There was to be no easy, clean divorce.

            Let’s be clear.  Modern divorce, in this country, is not the same thing.  A divorced woman is not sent back in shame to her family, and she is not going to be whispered about at the village well.  It is also clear that Jesus did not shun a Samaritan woman he met at a well one day even though her marital record was right up there with Elizabeth Taylor’s.  In fact, he welcomed her into the kingdom.  There is no reason for anyone to stigmatize someone over divorce.

            We also need to recognize that Jesus’ rejection of divorce was part of the way that he stood up for the powerless and the exploited.  In our time, divorce can be a way that the powerless and exploited stand up for themselves.  Marriage, as he insists, should be something that fulfills God’s will for people.  If marriage is being used as a tool to control somebody or as a cover for abuse of any type, that is not marriage as God intends.

            I’ll give an example from the Middle East again.  The Iranians struggle with the use of marriage and divorce as a cover for prostitution.  For a man to go to a prostitute is against Islamic law.  But if he marries a woman, offering a gift to her guardian, and then shortly thereafter divorces her – very shortly thereafter – the legalities have been observed. 

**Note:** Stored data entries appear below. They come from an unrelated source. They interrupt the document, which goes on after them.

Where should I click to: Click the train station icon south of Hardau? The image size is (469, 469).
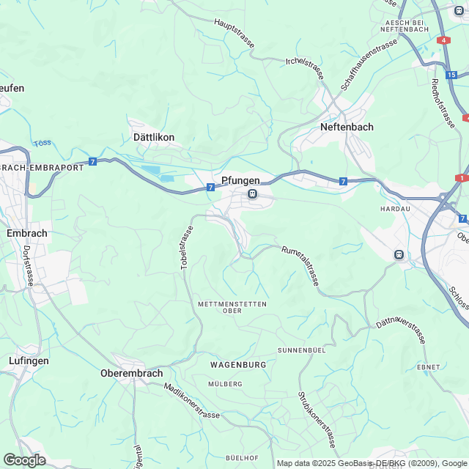point(399,255)
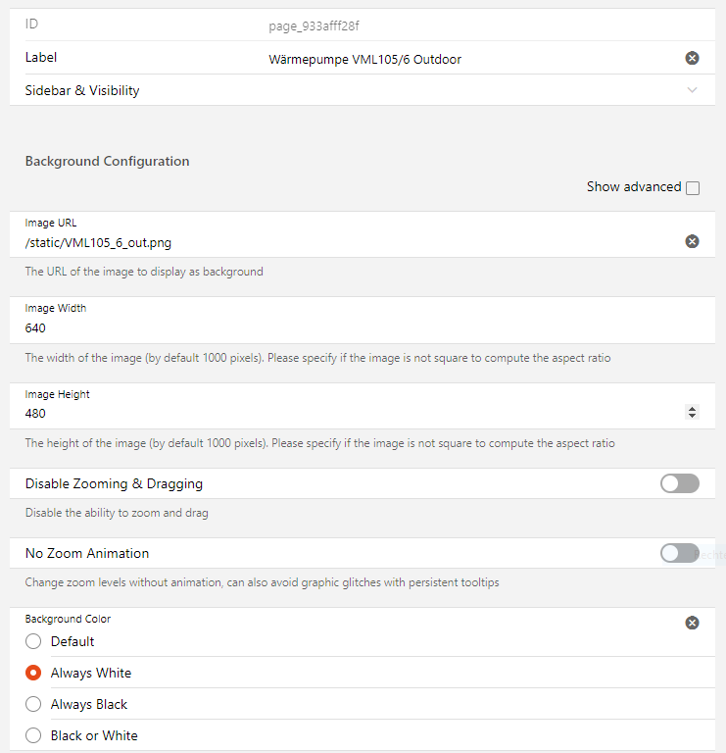Enable the Show advanced checkbox

point(693,188)
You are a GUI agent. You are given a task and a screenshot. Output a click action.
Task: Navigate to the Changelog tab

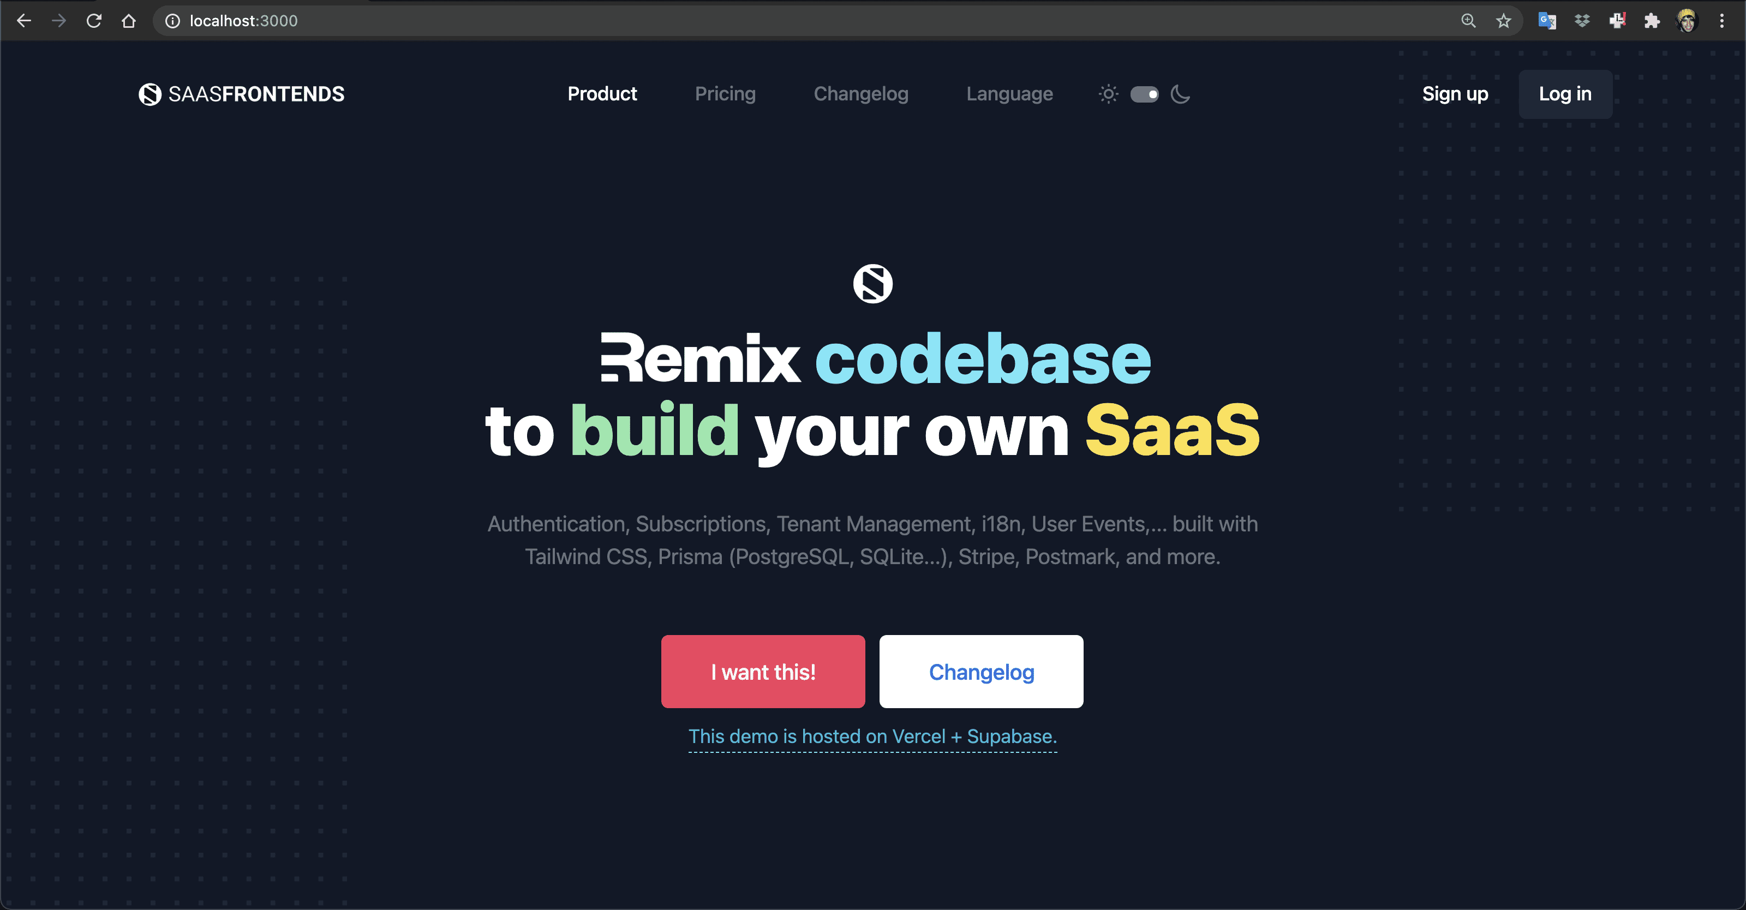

In our own society, where people can run to a wedding chapel and the next morning go to a lawyer in regret, or where weddings have become an industry of their own with thousands and thousands of dollars going into a show reception with no thought about the life that is to follow “the big day”, there is often a parallel disregard.  It just has a different shape.  Then if the marriage becomes the arena for people to live out the worst sides of themselves, it becomes toxic for everyone.  Divorce then makes sense, because it affirms what Jesus affirms, which is the value of a human being in relationship with God and other people.  It should be an event that brings to an end something that has harmed someone badly.

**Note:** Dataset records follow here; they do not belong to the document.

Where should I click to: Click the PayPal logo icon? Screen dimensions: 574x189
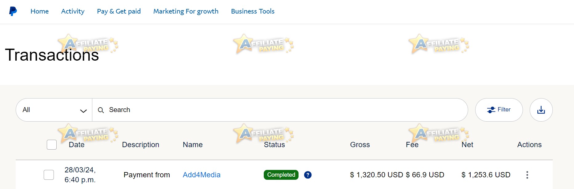pyautogui.click(x=13, y=11)
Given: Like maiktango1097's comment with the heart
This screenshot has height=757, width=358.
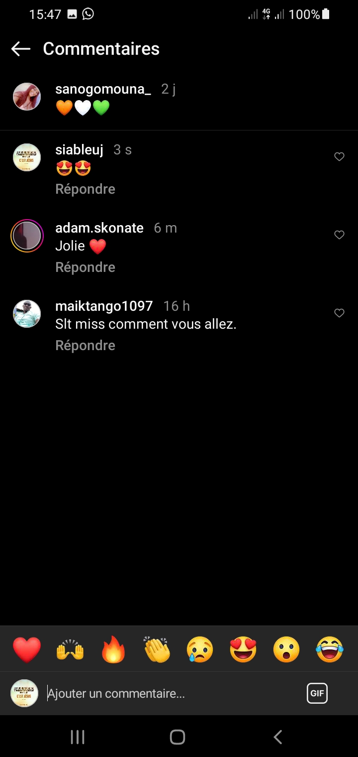Looking at the screenshot, I should point(339,313).
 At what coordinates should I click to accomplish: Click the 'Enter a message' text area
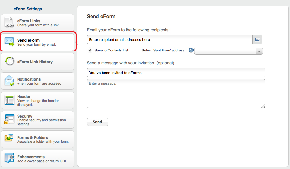176,94
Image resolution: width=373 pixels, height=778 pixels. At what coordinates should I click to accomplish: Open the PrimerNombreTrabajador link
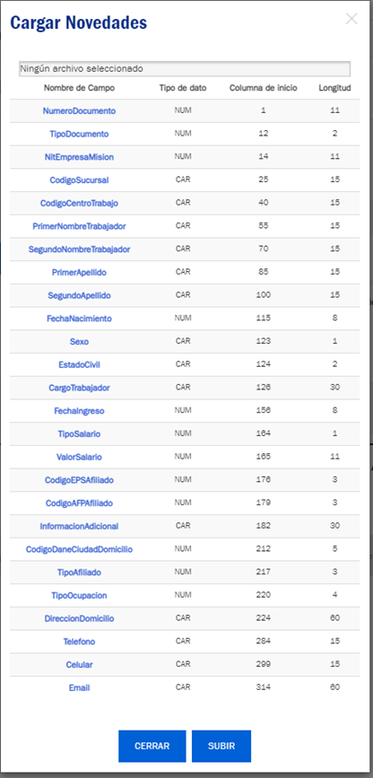pyautogui.click(x=80, y=226)
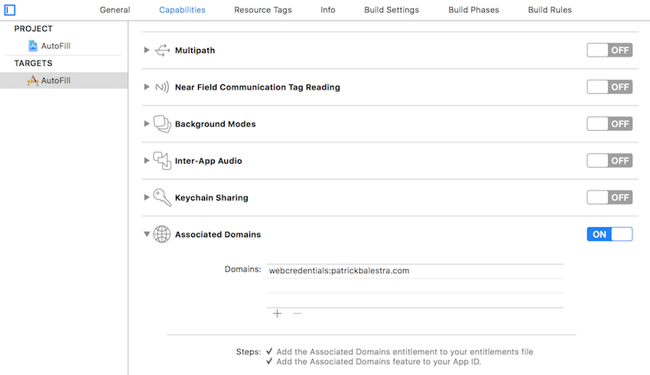Remove the selected domain with minus button

(297, 314)
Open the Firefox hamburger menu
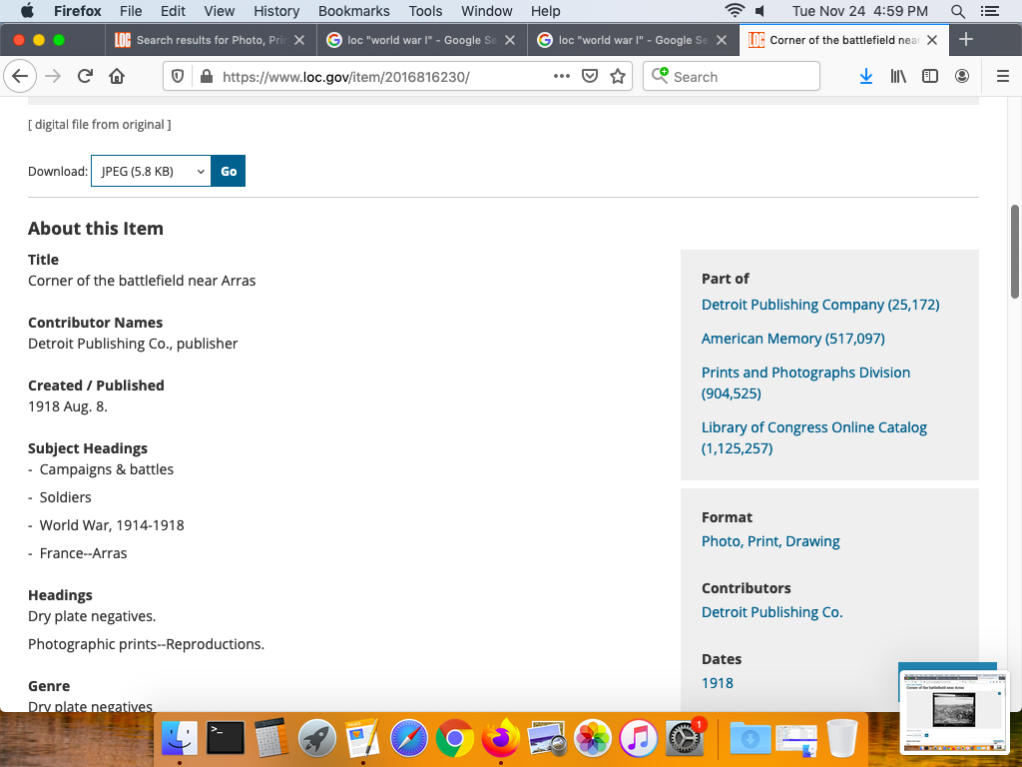Image resolution: width=1022 pixels, height=767 pixels. 1003,77
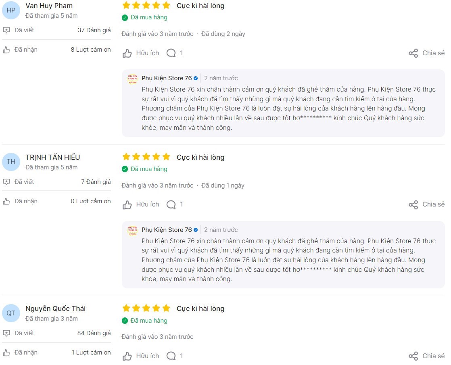451x365 pixels.
Task: Share Nguyễn Quốc Thái's review
Action: click(413, 356)
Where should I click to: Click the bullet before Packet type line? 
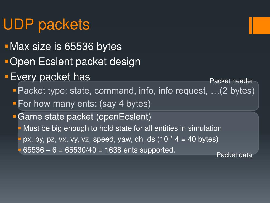click(x=15, y=90)
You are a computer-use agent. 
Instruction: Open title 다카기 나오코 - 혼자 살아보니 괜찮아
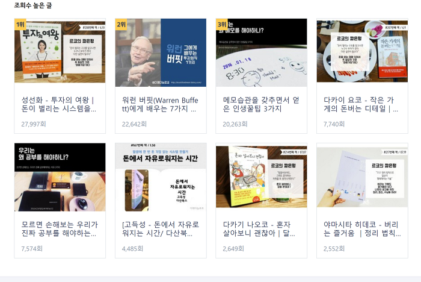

Divorce is never good.  Christian faith, though, is about how God brings good things out of bad situations.  He brought forgiveness out of Jesus’ death on the cross, and he brought life out of Jesus’ burial in a grave.  Surely a God who can make those terrible, painful events the key to eternal life for sinners can use the terrible things in human life to point the way to fullness of life as it should be.

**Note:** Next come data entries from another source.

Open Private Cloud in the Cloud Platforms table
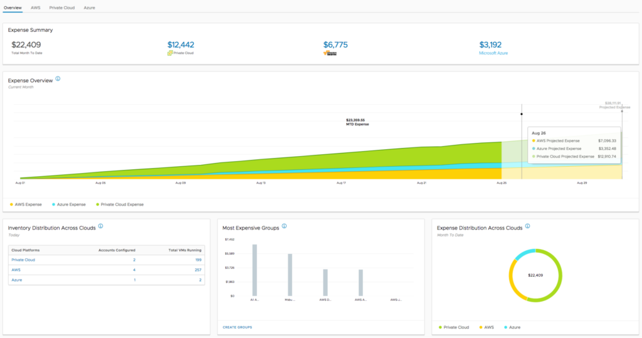The width and height of the screenshot is (642, 338). click(x=23, y=259)
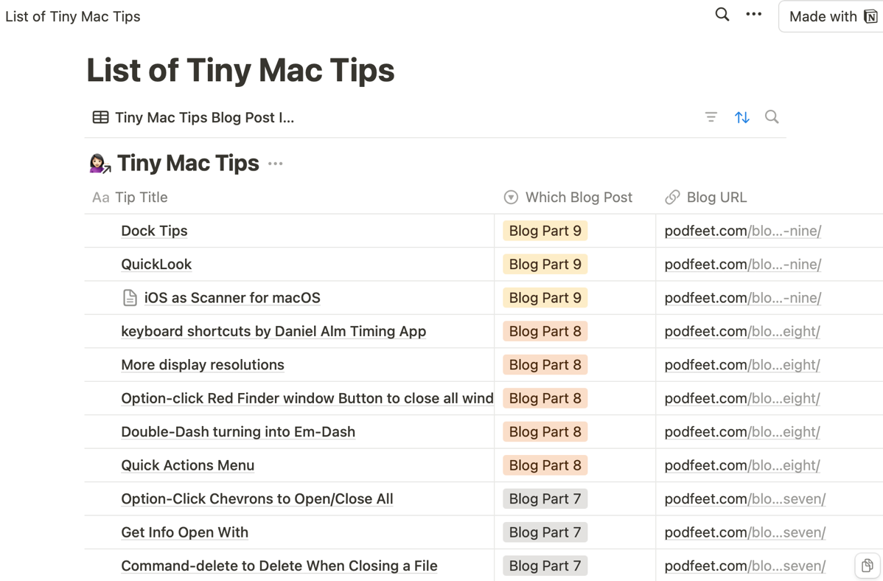The width and height of the screenshot is (883, 581).
Task: Search the database with magnifier icon
Action: 772,117
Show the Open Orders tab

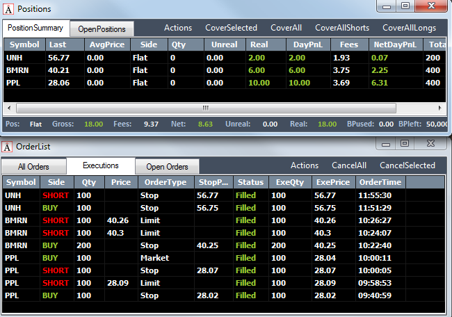click(167, 167)
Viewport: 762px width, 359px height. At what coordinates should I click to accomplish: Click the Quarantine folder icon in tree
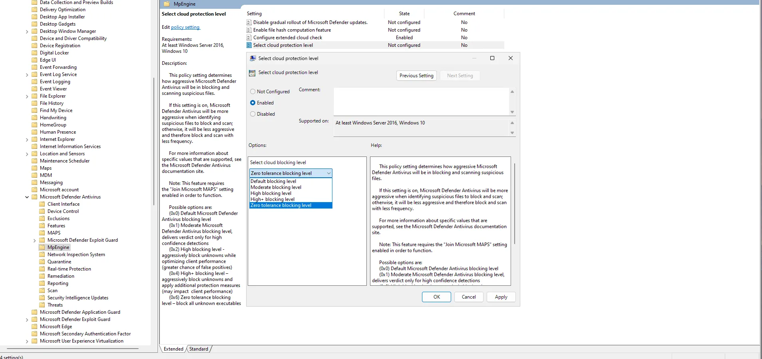(42, 262)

            Ruth Graham, daughter of Billy Graham, grew up with all the pressures and expectations you might predict.  As an adult, she had a daughter who went through a teen pregnancy and a son who became addicted to drugs.  Her first marriage, of twenty-one years, ended because of her husband’s infidelity.  She then got into a “rebound relationship” and married, against her family’s advice.  That marriage lasted five weeks.  She describes what happened next:

"I had to go tell my parents. I thought, 'What are they going to say to me?' As I rounded the last bend in my father's driveway, he was waiting for me. He wrapped his arms around me and said, 'Welcome home.' He showed me enormous grace.
"As I was talking to him one day, really beating myself up and taking responsibility for everything and just pouring my heart out, he said, 'Quit beating yourself up. We all live under grace and do the best we can.'”[2]
To me, that sums it up, and it applies to anything we face.  We all live under grace, and we all live by grace.  ’Tis grace hath brought us safe this far, and grace will lead us home.


[2] Rose French, “Graham’s Daughter Addresses Gritty Issues” (Associated Press, November 13, 2008).